**Provided text:**
——
But chemist unable to say if Annie Pang died of an overdose
Morphine traces found in the hair of model Annie Pang Chor-ying indicated she had taken drugs at least five days before her death but it could not be ascertained that she died of an overdose, a forensic scientist said yesterday.
Senior chemist Lee Chau-wing told an inquest into Pang's death that he had carried out a test for drugs and poison on a hair sample shortly after Pang's skeleton was discovered in a Yau Ma Tei flat on October 7, 1999.
The flat was controlled by the firm of John Fang Meng-sang, brother of former chief secretary Anson Chan Fang On-sang.
Mr Lee said he found traces of morphine in the hair sample obtained from the remains, which implied Pang had taken morphine or heroin at least five days, or even one to two years, before her death.
He explained it would take five days for the drugged portion of the hair to grow out of the skull after the drug was carried by blood to the hair cells in the scalp.
——
Collected data:
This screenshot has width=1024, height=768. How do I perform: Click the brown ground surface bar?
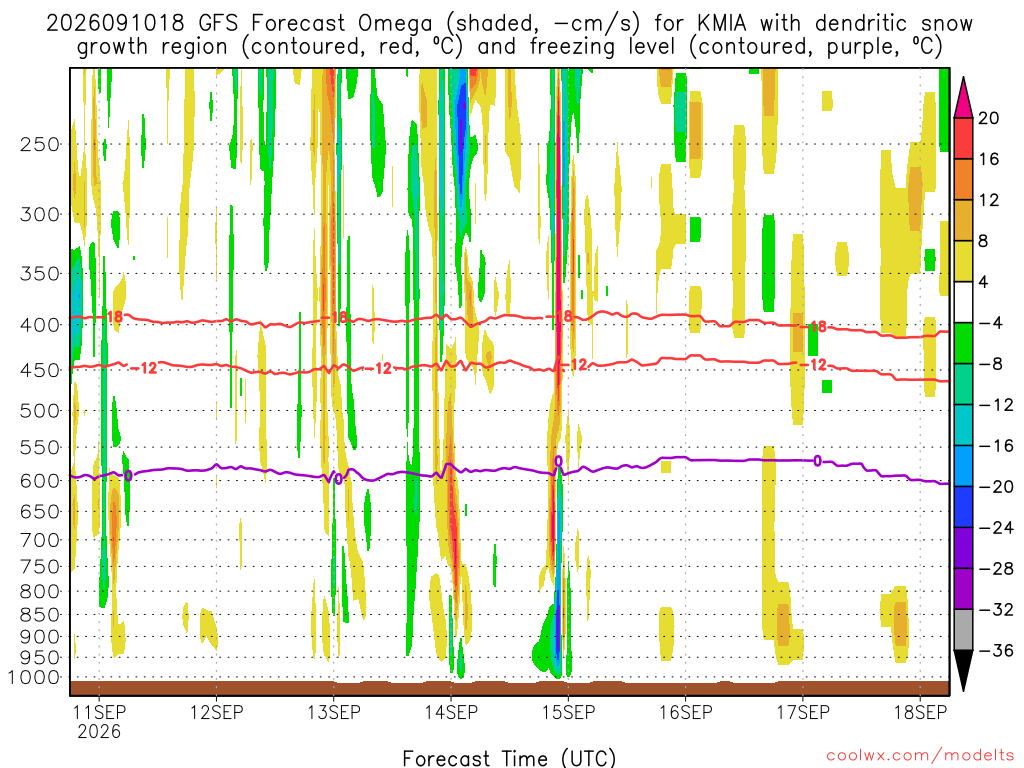coord(509,688)
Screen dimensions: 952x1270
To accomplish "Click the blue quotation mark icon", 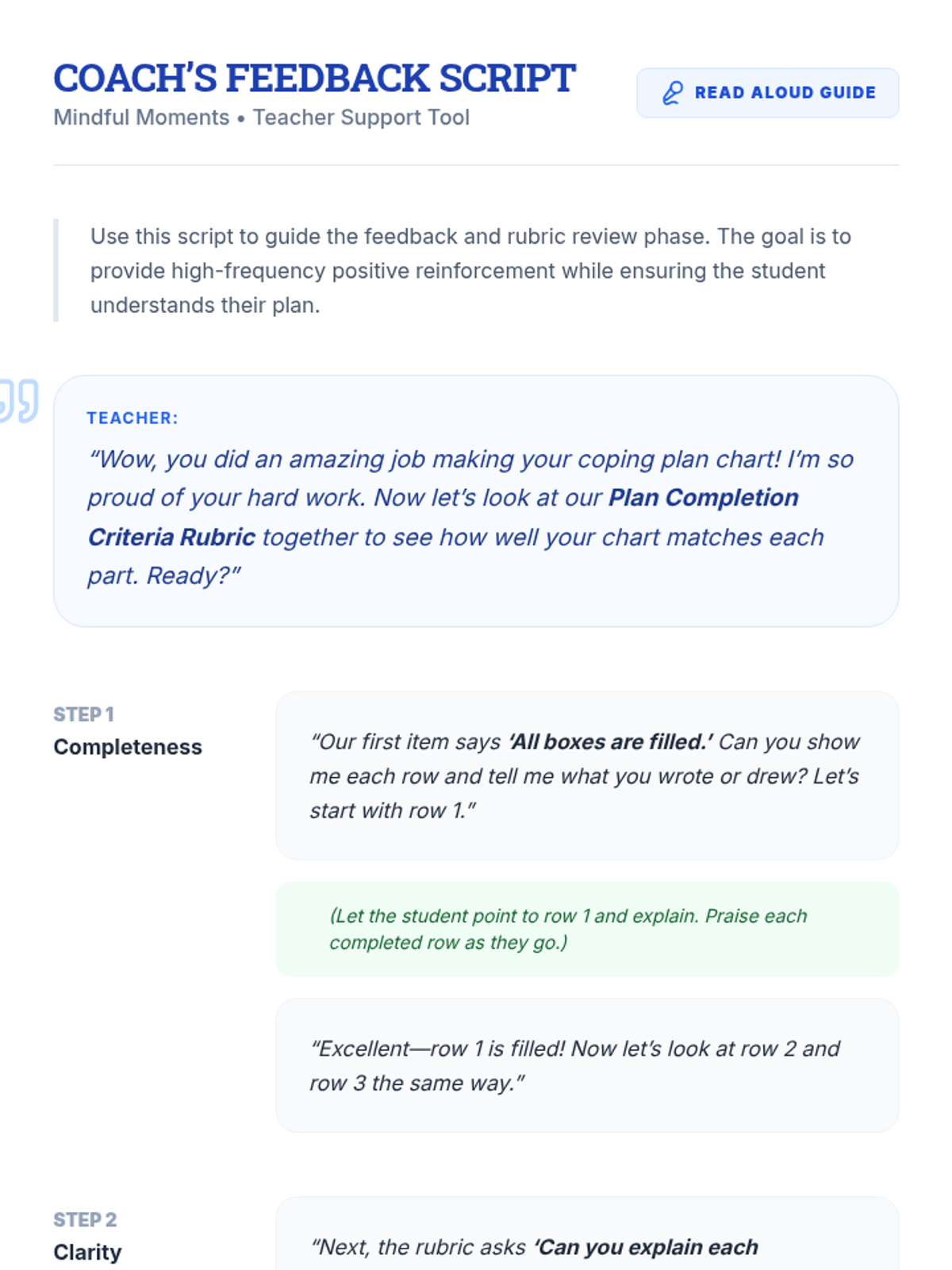I will pos(19,401).
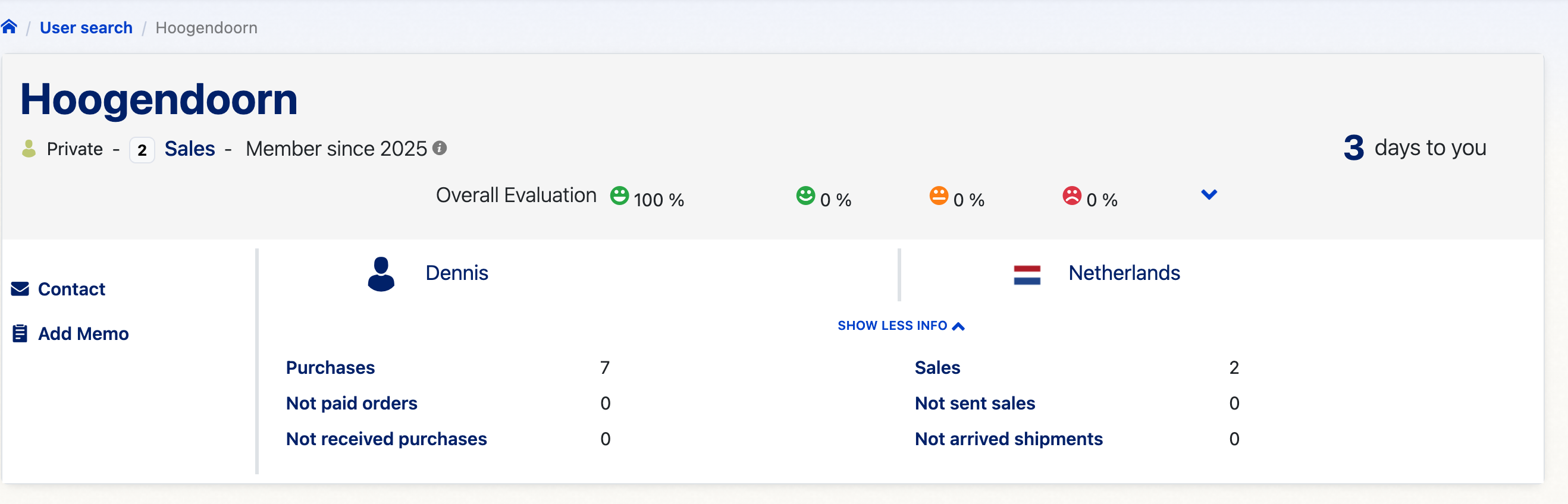Click the green 0% good rating smiley

click(805, 196)
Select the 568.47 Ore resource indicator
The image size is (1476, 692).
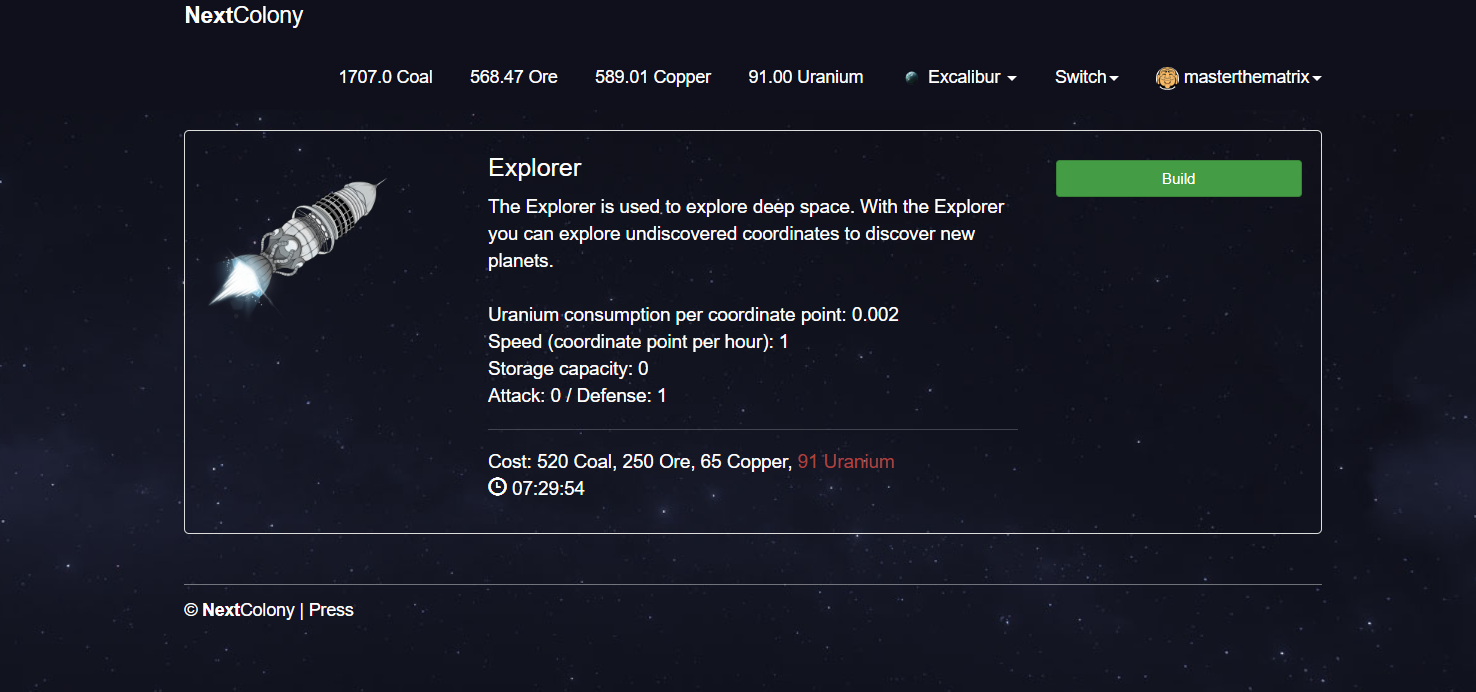pyautogui.click(x=514, y=78)
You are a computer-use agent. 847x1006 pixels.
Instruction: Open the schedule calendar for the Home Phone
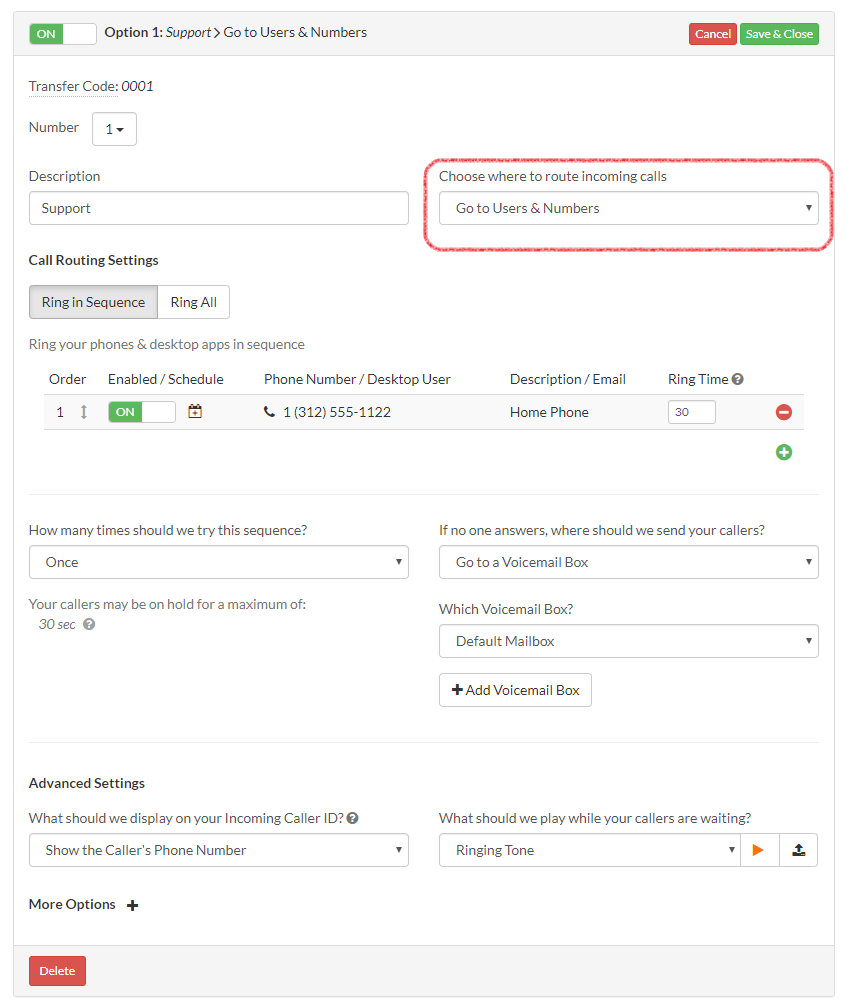click(193, 411)

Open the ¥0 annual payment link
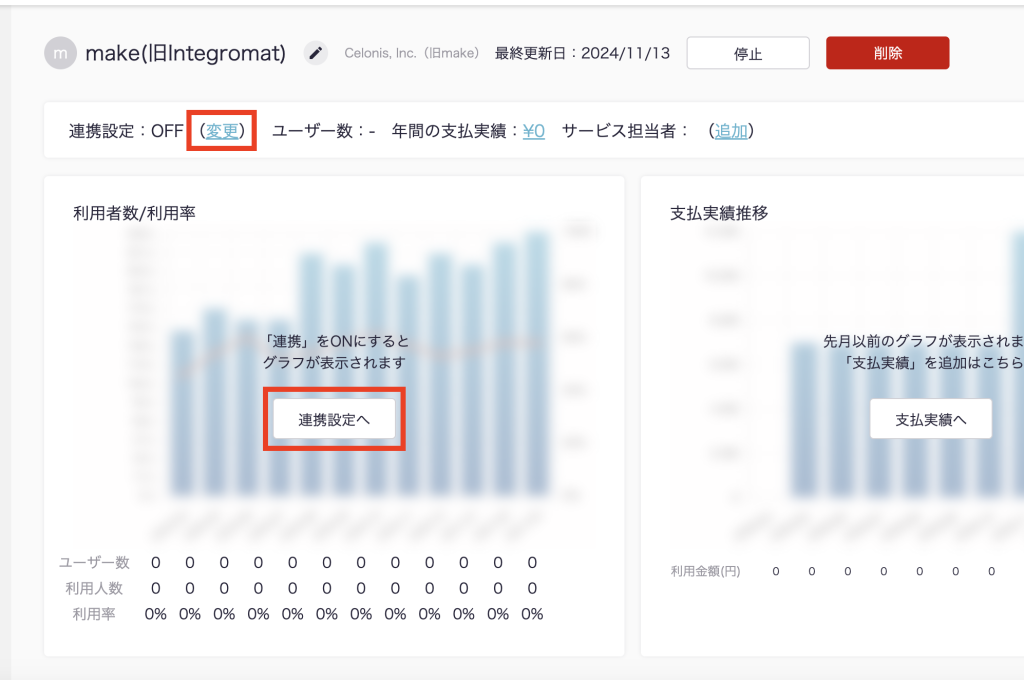click(x=534, y=131)
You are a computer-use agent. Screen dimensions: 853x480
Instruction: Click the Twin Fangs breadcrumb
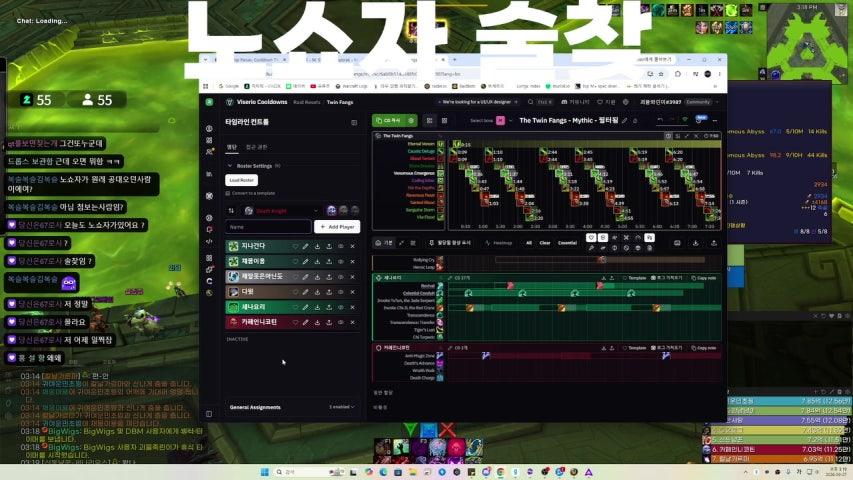[340, 102]
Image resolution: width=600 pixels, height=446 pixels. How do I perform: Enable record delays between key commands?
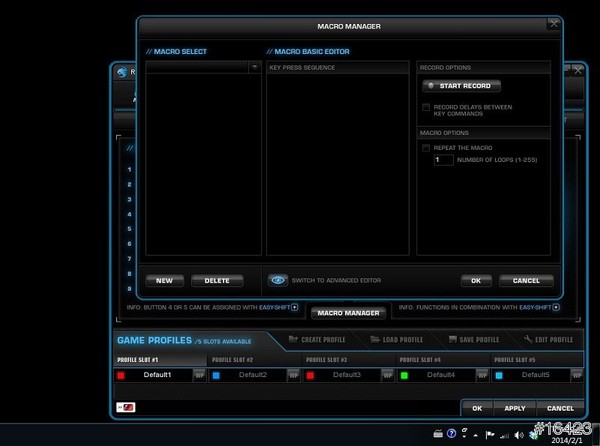[426, 107]

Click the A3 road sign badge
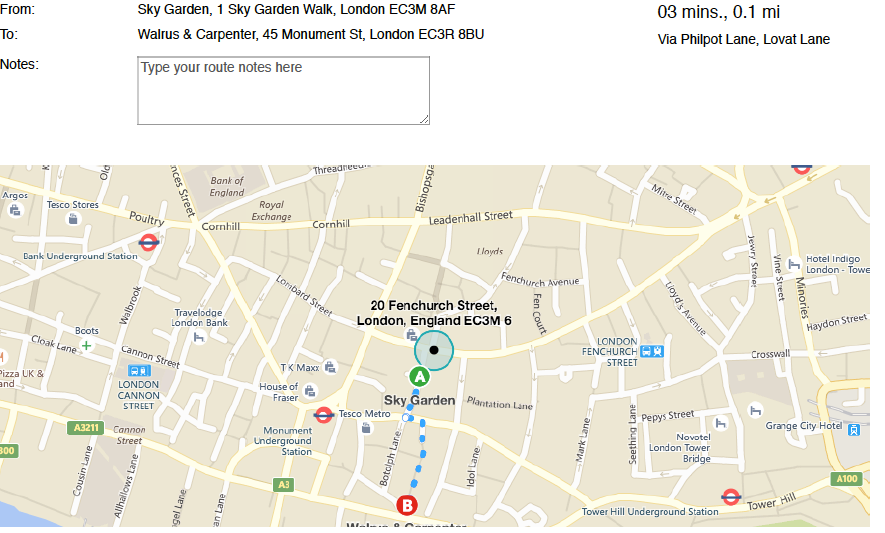[283, 484]
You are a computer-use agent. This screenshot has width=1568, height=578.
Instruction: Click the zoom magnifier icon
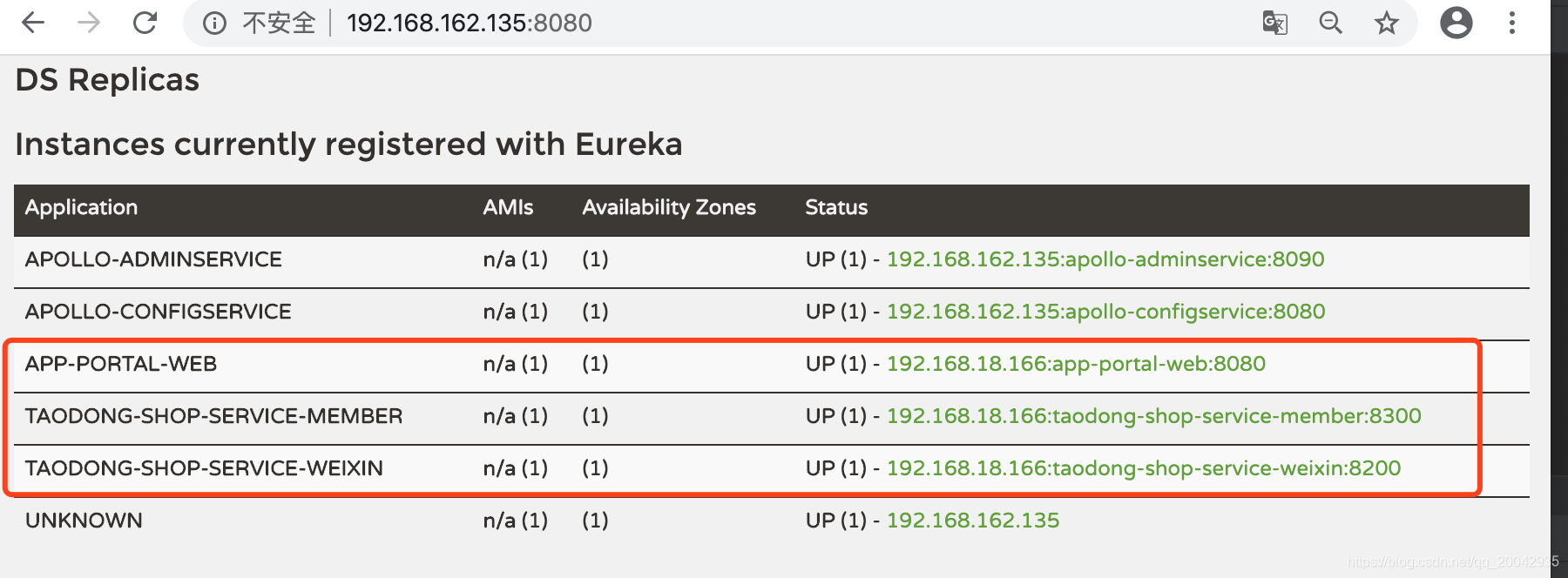coord(1330,23)
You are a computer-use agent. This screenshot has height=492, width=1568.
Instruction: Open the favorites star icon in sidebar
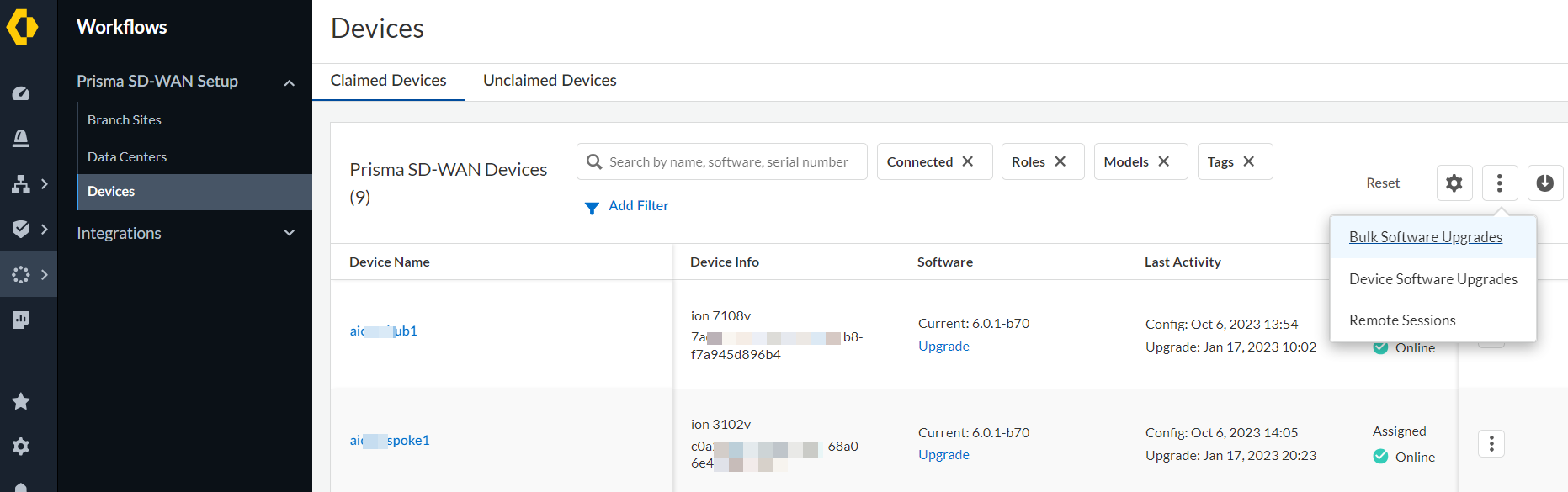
——
**Task brief:** Write the next part of the news report on the inquest into Annie Pang's death. The entries were drawn from a separate source.

**Reply to the exercise:**
Mr Lee believed that if Pang had taken drugs in the five days before her death, the drug could only be detected in a sample of the cells in the scalp.
But he said 'the morphine could already have been weathered off' during decomposition of Pang's body since her death in 1995.
Mr Lee told coroner's officer Dee Crebbin that he would not be surprised if an intake of heroin in 1994 could be detected in 1995.
Ms Crebbin had referred to earlier evidence that according to a medical record at the Yau Ma Tei Psychiatric Centre, Pang had taken heroin in December 1994.
Lee Yuk-tong, of Prince of Wales Hospital, told the court Pang was admitted to the hospital on October 25, 1994, because of an epileptic fit. '[Pang] had stopped taking medication six months before she was admitted,' he said. After her admission, she had asked to be discharged against medical advice.
Dr Lee said Pang was known to have suffered mild epilepsy since she was 19 and he believed she had convulsions in the months she had stopped taking medication.
The court heard earlier that Pang took 40 to 50 tablets of midazolam in one go. It also heard packets of pills were seized from the flat where her skeleton was found.
Dr Lee said midazolam could help suppress epilepsy '[but] 40 to 50 tablets seemed to be too much' and could 'kill a normal person'.
The inquest before Coroner Colin Mackintosh and five jurors continues today.